(Document excerpt Opens)
Senior AI Engineer / Lead
A production RAG system for healthcare insurance documentation, built to support executive-facing Q&A over 100,000+ policy and regulatory documents. It uses hybrid retrieval, reranking, metadata-preserving chunking, source citation, and confidence-based refusal logic to improve answer quality and reduce hallucinations. The platform also includes HIPAA-aligned data handling, PII protection, and an evaluation pipeline for retrieval recall and answer faithfulness.
- Built a production RAG pipeline over 100,000+ healthcare insurance documents;
- Implemented hybrid retrieval combining BM25 sparse search and dense semantic search;
- Added a reranking layer to improve top-k relevance for complex policy queries;
- Designed a metadata-preserving chunking strategy for regulatory and policy documents;
- Implemented source citation and confidence-threshold-based refusal logic to control hallucinations;
- Implemented a self-evaluation loop using LLM-as-a-judge for relevance checks;
- Ensured HIPAA-aligned data handling and PII protection across the pipeline;
- Built an evaluation pipeline measuring retrieval recall and answer faithfulness;
- Developed a FastAPI backend with pgvector for embedding storage and similarity search;
- Integrated observability and tracing across retrieval and generation stages;
- Tuned prompts and retrieval parameters to optimize cost and latency for executive-facing use cases.
(Document excerpt Closes)
(Exercise data Opens)
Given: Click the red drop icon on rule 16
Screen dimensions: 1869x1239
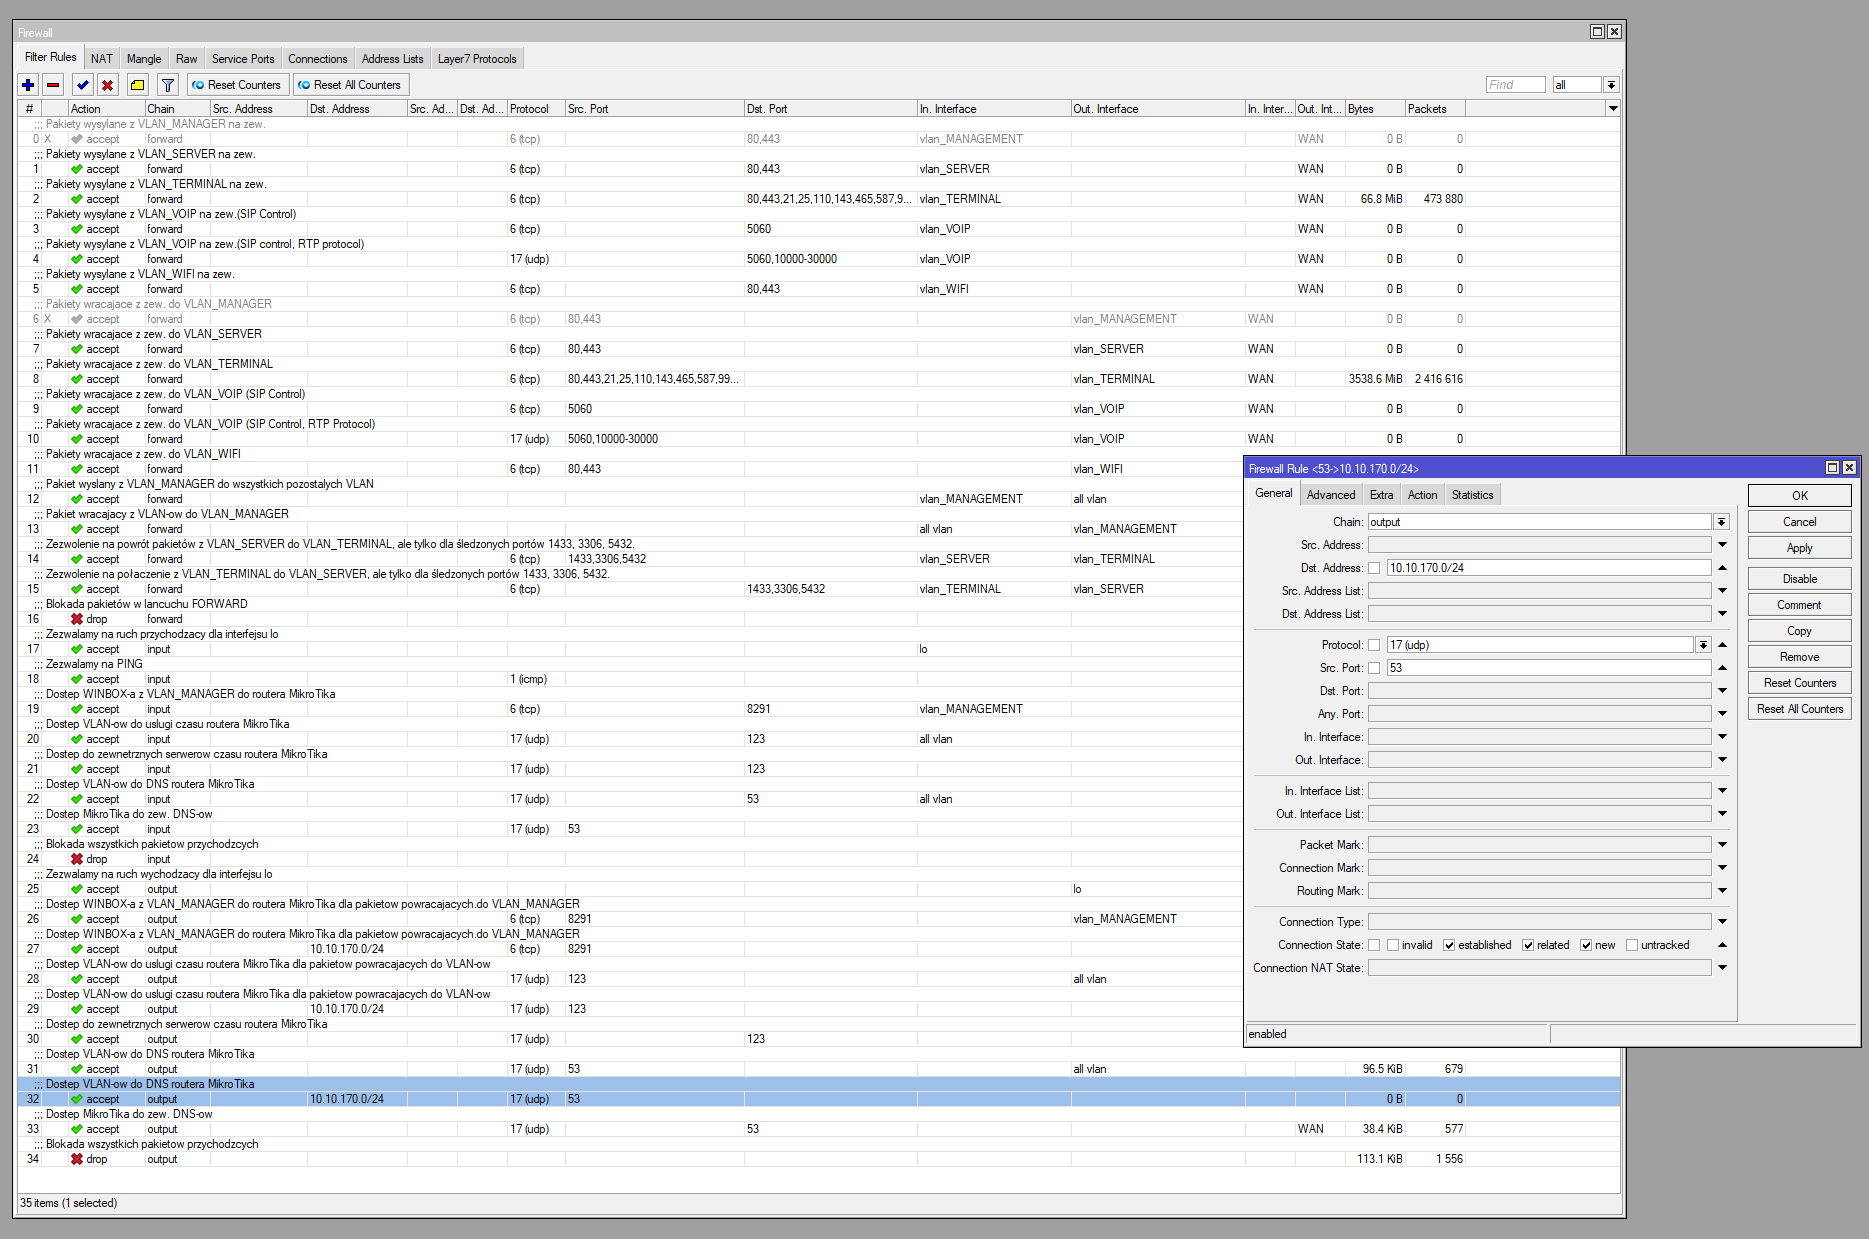Looking at the screenshot, I should click(x=77, y=619).
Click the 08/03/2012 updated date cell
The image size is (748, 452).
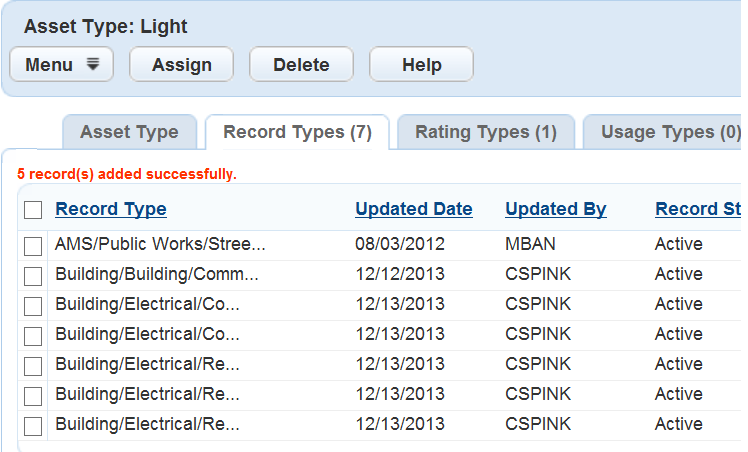(x=400, y=244)
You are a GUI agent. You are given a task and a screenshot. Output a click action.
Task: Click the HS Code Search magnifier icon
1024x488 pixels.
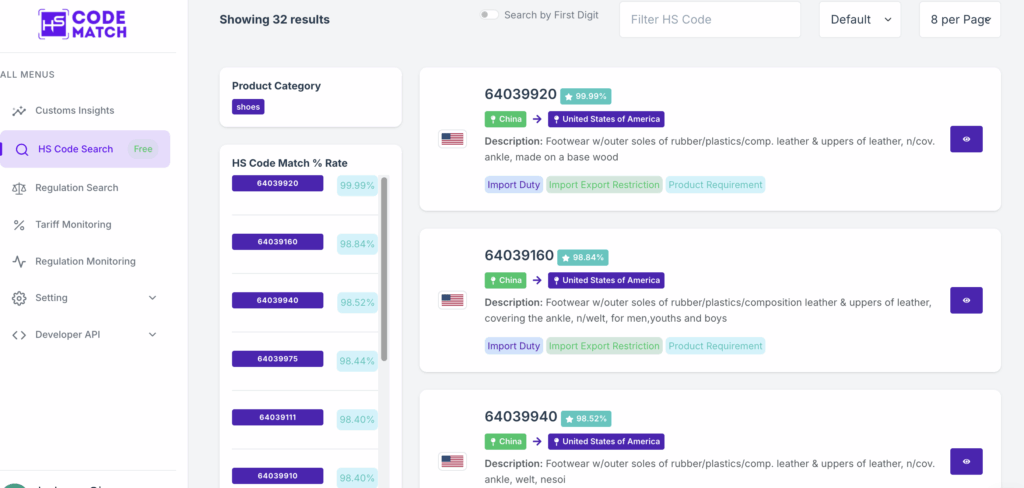coord(22,150)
(Exercise data Closes)
**Brief 1**. In two sentences, summarize the project description.
**Brief 2**. Reproduce the stretch of the project description from "Senior AI Engineer" through "and answer faithfulness.".

**Task solution 1**. The project is a production RAG system for healthcare insurance documentation that supports executive-facing Q&A over 100,000+ policy and regulatory documents. It uses hybrid retrieval, reranking, metadata-preserving chunking, source citation, and confidence-based refusal logic to improve answer quality and reduce hallucinations, and it adds HIPAA-aligned data handling, PII protection, and an evaluation pipeline for retrieval recall and answer faithfulness.

**Task solution 2**.
Senior AI Engineer / Lead
A production RAG system for healthcare insurance documentation, built to support executive-facing Q&A over 100,000+ policy and regulatory documents. It uses hybrid retrieval, reranking, metadata-preserving chunking, source citation, and confidence-based refusal logic to improve answer quality and reduce hallucinations. The platform also includes HIPAA-aligned data handling, PII protection, and an evaluation pipeline for retrieval recall and answer faithfulness.